Duncan joined London's Central School of Speech and Drama at the age of 21. After her training, she started out in summer weekly rep in Southwold to gain her Equity card. She appeared in two small roles in Molière's Don Juan at the Hampstead Theatre in 1976, and joined the Royal Exchange Theatre, Manchester when it opened. She performed in the first productions at the Royal Exchange and appeared in eight plays in Manchester in the next two years. In 1978 she returned to London in Plenty by David Hare at the National. She appeared on the television in small roles in a special episode of Up Pompeii!, in The New Avengers, and a commercial for Head & Shoulders shampoo. 

She made her breakthrough on Top Girls by Caryl Churchill, staged at the Royal Court in London and later transferred to the Public Theater in New York, Her performance as Lady Nijo, a 13th-century Japanese concubine, won her an Obie, her first award. 

The following year, she took her first major role on film in Richard Eyre's Loose Connections with Stephen Rea. At the same time her television work included a filmed version of Frederick Lonsdale's On Approval (1982), Reilly, Ace of Spies (1983) and Dead Head (1985).

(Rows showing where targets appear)
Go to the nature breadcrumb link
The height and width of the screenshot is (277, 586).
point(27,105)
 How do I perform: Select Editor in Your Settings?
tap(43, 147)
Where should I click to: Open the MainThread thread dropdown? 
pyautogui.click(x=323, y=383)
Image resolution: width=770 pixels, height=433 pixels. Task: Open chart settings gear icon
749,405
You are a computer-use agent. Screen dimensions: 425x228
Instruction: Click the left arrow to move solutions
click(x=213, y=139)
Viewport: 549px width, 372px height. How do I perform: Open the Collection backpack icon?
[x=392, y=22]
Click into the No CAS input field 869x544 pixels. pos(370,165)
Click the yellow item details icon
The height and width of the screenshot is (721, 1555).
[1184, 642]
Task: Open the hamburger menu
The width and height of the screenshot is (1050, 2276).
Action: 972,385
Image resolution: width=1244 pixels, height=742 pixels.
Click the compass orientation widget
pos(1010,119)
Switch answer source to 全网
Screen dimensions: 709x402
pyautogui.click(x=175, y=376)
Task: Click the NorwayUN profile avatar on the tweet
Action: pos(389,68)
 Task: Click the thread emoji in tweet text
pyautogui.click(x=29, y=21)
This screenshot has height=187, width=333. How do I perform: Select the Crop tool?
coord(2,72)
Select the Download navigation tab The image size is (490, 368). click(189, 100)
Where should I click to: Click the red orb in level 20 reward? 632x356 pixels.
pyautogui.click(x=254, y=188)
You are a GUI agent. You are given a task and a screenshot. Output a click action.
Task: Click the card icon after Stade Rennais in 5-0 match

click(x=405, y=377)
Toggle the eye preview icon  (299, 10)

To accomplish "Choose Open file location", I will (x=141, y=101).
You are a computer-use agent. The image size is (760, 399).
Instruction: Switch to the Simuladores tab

**WHAT IS ASKED**
a. Could you reproduce the part of the passage on Duncan's early acting career that opens with the words containing "She made her" and closes with "Dead Head (1985)."?
b. Can you pick up the passage on Duncan's early acting career after its final sentence and carry it forward?

**ANSWERS FOR THE EXERCISE**
a.
She made her breakthrough on Top Girls by Caryl Churchill, staged at the Royal Court in London and later transferred to the Public Theater in New York, Her performance as Lady Nijo, a 13th-century Japanese concubine, won her an Obie, her first award. 

The following year, she took her first major role on film in Richard Eyre's Loose Connections with Stephen Rea. At the same time her television work included a filmed version of Frederick Lonsdale's On Approval (1982), Reilly, Ace of Spies (1983) and Dead Head (1985).

b.
In 1985, she joined the Royal Shakespeare Company for the production of Troilus and Cressida, in which she played Helen of Troy. In September she created the role of the Marquise de Merteuil in Les Liaisons Dangereuses, the play by Christopher Hampton after the French novel by Choderlos de Laclos, which opened at The Other Place in Stratford-upon-Avon. On 8 January 1986, the production transferred to the 200-seat theatre The Pit in London's Barbican Centre, with its original cast. In October of that year, the production moved to the Ambassadors in the West End. In April 1987, the cast, including Duncan, took the play to Broadway. For her performance, she was nominated for a Tony and won the Olivier Award for Best Actress and a Theatre World Award. She was replaced by Glenn Close for Dangerous Liaisons — Stephen Frears's film of the play; similarly John Malkovich was selected for the role of Valmont instead of Duncan's co-star Alan Rickman.

In 1988, Duncan won an Evening Standard Award for her role of Maggie in Cat on a Hot Tin Roof by Tennessee Williams. At the same time, she became a regular in the plays of Harold Pinter and the television work of Alan Bleasdale and Stephen Poliakoff. In 1994–95, she performed for a second season with the RSC in A Midsummer Night's Dream, in the double role of Hippolyta and Titania, replacing Stella Gonet from the original production cast. She went on tour in the United States with the rest of the cast, but back and neck pains forced her to be replaced by Emily Button from January to March 1997. Impressed by her performance in David Mamet's The Cryptogram (1994), Al Pacino asked Duncan to play the role of his wife in City Hall (1996) by Harold Becker.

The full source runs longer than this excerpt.